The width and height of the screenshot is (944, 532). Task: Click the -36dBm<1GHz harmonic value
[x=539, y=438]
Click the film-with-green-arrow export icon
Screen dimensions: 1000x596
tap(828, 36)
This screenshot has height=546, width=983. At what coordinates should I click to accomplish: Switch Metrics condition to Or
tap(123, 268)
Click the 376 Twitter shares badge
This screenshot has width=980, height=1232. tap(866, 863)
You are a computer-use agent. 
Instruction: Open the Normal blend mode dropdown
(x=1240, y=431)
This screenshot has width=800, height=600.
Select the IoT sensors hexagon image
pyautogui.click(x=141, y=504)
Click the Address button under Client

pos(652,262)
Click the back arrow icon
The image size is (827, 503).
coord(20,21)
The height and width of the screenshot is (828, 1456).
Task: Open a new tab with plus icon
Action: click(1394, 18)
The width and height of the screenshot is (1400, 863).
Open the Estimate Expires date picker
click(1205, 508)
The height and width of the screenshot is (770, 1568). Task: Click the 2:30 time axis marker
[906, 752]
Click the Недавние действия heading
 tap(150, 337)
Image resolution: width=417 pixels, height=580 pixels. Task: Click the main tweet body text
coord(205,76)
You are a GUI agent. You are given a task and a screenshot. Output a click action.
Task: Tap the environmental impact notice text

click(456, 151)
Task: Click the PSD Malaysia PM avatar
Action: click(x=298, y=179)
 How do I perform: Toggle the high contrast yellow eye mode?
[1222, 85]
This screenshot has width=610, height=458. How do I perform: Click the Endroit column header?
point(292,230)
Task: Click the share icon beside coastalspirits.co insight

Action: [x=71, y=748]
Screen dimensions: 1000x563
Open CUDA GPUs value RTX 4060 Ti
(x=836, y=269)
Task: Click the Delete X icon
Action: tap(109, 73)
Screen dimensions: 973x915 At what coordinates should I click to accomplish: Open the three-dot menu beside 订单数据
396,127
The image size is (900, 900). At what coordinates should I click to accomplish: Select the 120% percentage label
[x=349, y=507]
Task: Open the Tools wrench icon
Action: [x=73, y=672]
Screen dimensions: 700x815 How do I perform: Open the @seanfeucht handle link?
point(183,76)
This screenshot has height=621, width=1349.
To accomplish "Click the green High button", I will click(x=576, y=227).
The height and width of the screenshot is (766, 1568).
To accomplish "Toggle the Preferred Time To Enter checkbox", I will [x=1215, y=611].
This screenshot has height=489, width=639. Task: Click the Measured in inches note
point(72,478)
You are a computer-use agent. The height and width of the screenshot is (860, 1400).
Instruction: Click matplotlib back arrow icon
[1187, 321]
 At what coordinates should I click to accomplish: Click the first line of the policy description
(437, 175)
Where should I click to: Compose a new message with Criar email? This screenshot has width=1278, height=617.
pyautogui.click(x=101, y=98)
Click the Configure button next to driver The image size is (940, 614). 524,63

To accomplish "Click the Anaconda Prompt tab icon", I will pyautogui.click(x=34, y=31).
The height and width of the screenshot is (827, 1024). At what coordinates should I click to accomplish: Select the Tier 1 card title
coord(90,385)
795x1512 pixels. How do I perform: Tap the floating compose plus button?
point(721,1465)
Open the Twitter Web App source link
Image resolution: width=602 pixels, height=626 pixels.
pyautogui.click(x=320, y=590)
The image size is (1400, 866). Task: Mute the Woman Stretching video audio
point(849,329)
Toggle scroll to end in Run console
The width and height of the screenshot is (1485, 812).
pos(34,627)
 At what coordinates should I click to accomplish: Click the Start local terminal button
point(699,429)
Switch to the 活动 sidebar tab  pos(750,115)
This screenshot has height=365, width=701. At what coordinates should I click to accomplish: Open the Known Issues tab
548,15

# Given problem:
Quote all of the records above word for word.

# Written reply:
The width and height of the screenshot is (944, 532). Task: Click the -36dBm<1GHz harmonic value
[x=539, y=438]
Click the film-with-green-arrow export icon
Screen dimensions: 1000x596
tap(828, 36)
This screenshot has height=546, width=983. At what coordinates should I click to accomplish: Switch Metrics condition to Or
tap(123, 268)
Click the 376 Twitter shares badge
This screenshot has width=980, height=1232. tap(866, 863)
You are a computer-use agent. 
Instruction: Open the Normal blend mode dropdown
(x=1240, y=431)
This screenshot has width=800, height=600.
Select the IoT sensors hexagon image
pyautogui.click(x=141, y=504)
Click the Address button under Client

pos(652,262)
Click the back arrow icon
The image size is (827, 503).
coord(20,21)
The height and width of the screenshot is (828, 1456).
Task: Open a new tab with plus icon
Action: click(1394, 18)
The width and height of the screenshot is (1400, 863).
Open the Estimate Expires date picker
click(1205, 508)
The height and width of the screenshot is (770, 1568). Task: Click the 2:30 time axis marker
[906, 752]
Click the Недавние действия heading
 tap(150, 337)
Image resolution: width=417 pixels, height=580 pixels. Task: Click the main tweet body text
coord(205,76)
You are a GUI agent. You are given a task and a screenshot. Output a click action.
Task: Tap the environmental impact notice text

click(456, 151)
Task: Click the PSD Malaysia PM avatar
Action: click(x=298, y=179)
 How do I perform: Toggle the high contrast yellow eye mode?
[1222, 85]
This screenshot has width=610, height=458. How do I perform: Click the Endroit column header?
point(292,230)
Task: Click the share icon beside coastalspirits.co insight

Action: [x=71, y=748]
Screen dimensions: 1000x563
Open CUDA GPUs value RTX 4060 Ti
(x=836, y=269)
Task: Click the Delete X icon
Action: tap(109, 73)
Screen dimensions: 973x915 At what coordinates should I click to accomplish: Open the three-dot menu beside 订单数据
396,127
The image size is (900, 900). At what coordinates should I click to accomplish: Select the 120% percentage label
[x=349, y=507]
Task: Open the Tools wrench icon
Action: [x=73, y=672]
Screen dimensions: 700x815 How do I perform: Open the @seanfeucht handle link?
point(183,76)
This screenshot has height=621, width=1349.
To accomplish "Click the green High button", I will click(x=576, y=227).
The height and width of the screenshot is (766, 1568).
To accomplish "Toggle the Preferred Time To Enter checkbox", I will [x=1215, y=611].
This screenshot has height=489, width=639. Task: Click the Measured in inches note
point(72,478)
You are a computer-use agent. The height and width of the screenshot is (860, 1400).
Instruction: Click matplotlib back arrow icon
[1187, 321]
 At what coordinates should I click to accomplish: Click the first line of the policy description
(437, 175)
Where should I click to: Compose a new message with Criar email? This screenshot has width=1278, height=617.
pyautogui.click(x=101, y=98)
Click the Configure button next to driver The image size is (940, 614). 524,63

To accomplish "Click the Anaconda Prompt tab icon", I will pyautogui.click(x=34, y=31).
The height and width of the screenshot is (827, 1024). At what coordinates should I click to accomplish: Select the Tier 1 card title
coord(90,385)
795x1512 pixels. How do I perform: Tap the floating compose plus button?
point(721,1465)
Open the Twitter Web App source link
Image resolution: width=602 pixels, height=626 pixels.
pyautogui.click(x=320, y=590)
The image size is (1400, 866). Task: Mute the Woman Stretching video audio
point(849,329)
Toggle scroll to end in Run console
The width and height of the screenshot is (1485, 812).
pos(34,627)
 At what coordinates should I click to accomplish: Click the Start local terminal button
point(699,429)
Switch to the 活动 sidebar tab  pos(750,115)
This screenshot has height=365, width=701. At what coordinates should I click to accomplish: Open the Known Issues tab
548,15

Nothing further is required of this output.